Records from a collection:
■ ■ ■ ■

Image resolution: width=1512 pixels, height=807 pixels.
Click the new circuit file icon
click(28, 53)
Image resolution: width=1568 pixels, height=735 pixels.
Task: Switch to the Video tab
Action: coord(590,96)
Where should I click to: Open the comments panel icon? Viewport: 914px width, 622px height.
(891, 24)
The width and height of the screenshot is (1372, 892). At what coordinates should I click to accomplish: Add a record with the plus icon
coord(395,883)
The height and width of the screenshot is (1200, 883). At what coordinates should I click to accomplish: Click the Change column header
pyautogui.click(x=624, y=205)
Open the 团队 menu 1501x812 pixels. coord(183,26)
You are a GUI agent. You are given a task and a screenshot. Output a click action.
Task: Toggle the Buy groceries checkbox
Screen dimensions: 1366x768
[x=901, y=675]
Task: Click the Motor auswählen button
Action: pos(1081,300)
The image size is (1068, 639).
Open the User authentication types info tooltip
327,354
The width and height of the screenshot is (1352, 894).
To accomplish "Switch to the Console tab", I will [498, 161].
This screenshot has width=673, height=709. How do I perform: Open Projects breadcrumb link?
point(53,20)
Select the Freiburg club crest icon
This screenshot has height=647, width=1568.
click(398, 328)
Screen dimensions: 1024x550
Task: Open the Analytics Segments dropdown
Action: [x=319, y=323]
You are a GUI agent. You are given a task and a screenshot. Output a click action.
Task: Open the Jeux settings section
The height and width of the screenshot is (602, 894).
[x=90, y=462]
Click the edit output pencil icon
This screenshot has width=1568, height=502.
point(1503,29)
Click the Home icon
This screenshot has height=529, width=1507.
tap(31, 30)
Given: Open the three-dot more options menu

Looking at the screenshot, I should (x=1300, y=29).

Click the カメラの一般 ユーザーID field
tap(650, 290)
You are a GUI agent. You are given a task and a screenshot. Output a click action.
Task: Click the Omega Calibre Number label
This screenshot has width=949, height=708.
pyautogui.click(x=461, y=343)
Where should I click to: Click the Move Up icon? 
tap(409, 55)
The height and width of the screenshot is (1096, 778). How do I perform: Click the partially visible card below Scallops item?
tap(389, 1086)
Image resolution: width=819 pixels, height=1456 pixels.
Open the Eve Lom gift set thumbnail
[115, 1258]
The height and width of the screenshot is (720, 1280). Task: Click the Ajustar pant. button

■ ■ ■ ■

#### OBJECTIVE
Rewrite every line of the data above as a numbered list, leaving out the blank lines.

#### SOLUTION FOR THIS TASK
1. Image resolution: width=1512 pixels, height=807 pixels.
2. Click the new circuit file icon
3. click(28, 53)
4. Image resolution: width=1568 pixels, height=735 pixels.
5. Task: Switch to the Video tab
6. Action: coord(590,96)
7. Where should I click to: Open the comments panel icon? Viewport: 914px width, 622px height.
8. (891, 24)
9. The width and height of the screenshot is (1372, 892). At what coordinates should I click to accomplish: Add a record with the plus icon
10. coord(395,883)
11. The height and width of the screenshot is (1200, 883). At what coordinates should I click to accomplish: Click the Change column header
12. pyautogui.click(x=624, y=205)
13. Open the 团队 menu 1501x812 pixels. coord(183,26)
14. You are a GUI agent. You are given a task and a screenshot. Output a click action.
15. Task: Toggle the Buy groceries checkbox
16. Screen dimensions: 1366x768
17. [x=901, y=675]
18. Task: Click the Motor auswählen button
19. Action: pos(1081,300)
20. The image size is (1068, 639).
21. Open the User authentication types info tooltip
22. 327,354
23. The width and height of the screenshot is (1352, 894).
24. To accomplish "Switch to the Console tab", I will [498, 161].
25. This screenshot has width=673, height=709. How do I perform: Open Projects breadcrumb link?
26. point(53,20)
27. Select the Freiburg club crest icon
28. This screenshot has height=647, width=1568.
29. click(398, 328)
30. Screen dimensions: 1024x550
31. Task: Open the Analytics Segments dropdown
32. Action: [x=319, y=323]
33. You are a GUI agent. You are given a task and a screenshot. Output a click action.
34. Task: Open the Jeux settings section
35. The height and width of the screenshot is (602, 894).
36. [x=90, y=462]
37. Click the edit output pencil icon
38. This screenshot has width=1568, height=502.
39. point(1503,29)
40. Click the Home icon
41. This screenshot has height=529, width=1507.
42. tap(31, 30)
43. Given: Open the three-dot more options menu
44. Looking at the screenshot, I should (x=1300, y=29).
45. Click the カメラの一般 ユーザーID field
46. tap(650, 290)
47. You are a GUI agent. You are given a task and a screenshot. Output a click action.
48. Task: Click the Omega Calibre Number label
49. This screenshot has width=949, height=708.
50. pyautogui.click(x=461, y=343)
51. Where should I click to: Click the Move Up icon? 
52. tap(409, 55)
53. The height and width of the screenshot is (1096, 778). How do I perform: Click the partially visible card below Scallops item?
54. tap(389, 1086)
55. Image resolution: width=819 pixels, height=1456 pixels.
56. Open the Eve Lom gift set thumbnail
57. [115, 1258]
58. The height and width of the screenshot is (720, 1280). Task: Click the Ajustar pant. button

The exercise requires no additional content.